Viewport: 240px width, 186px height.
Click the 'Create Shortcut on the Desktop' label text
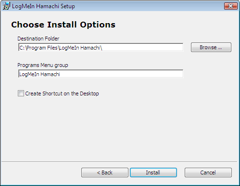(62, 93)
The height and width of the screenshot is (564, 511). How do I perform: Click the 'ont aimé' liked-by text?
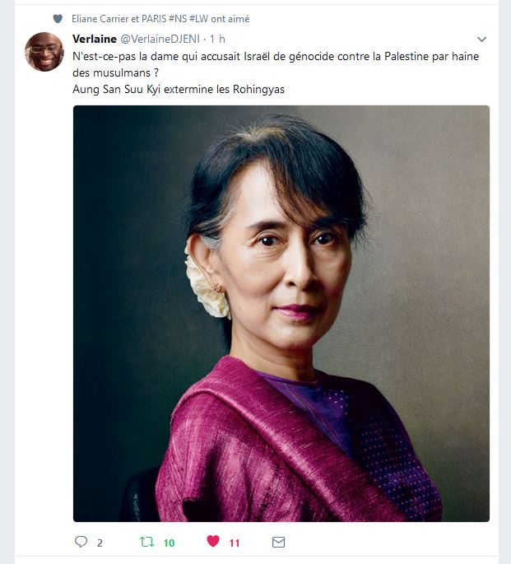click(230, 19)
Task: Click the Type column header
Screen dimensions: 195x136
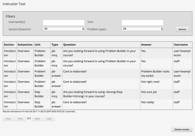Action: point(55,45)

__Description of the task__. Word for word, reproduce each line from the one with "The height and" through the last line of the material above, both included, and drop the pictures.

__Task output__.
The height and width of the screenshot is (564, 511). How do I perform: Click the 'ont aimé' liked-by text?
click(230, 19)
Task: Click the Type column header
Screen dimensions: 195x136
Action: point(55,45)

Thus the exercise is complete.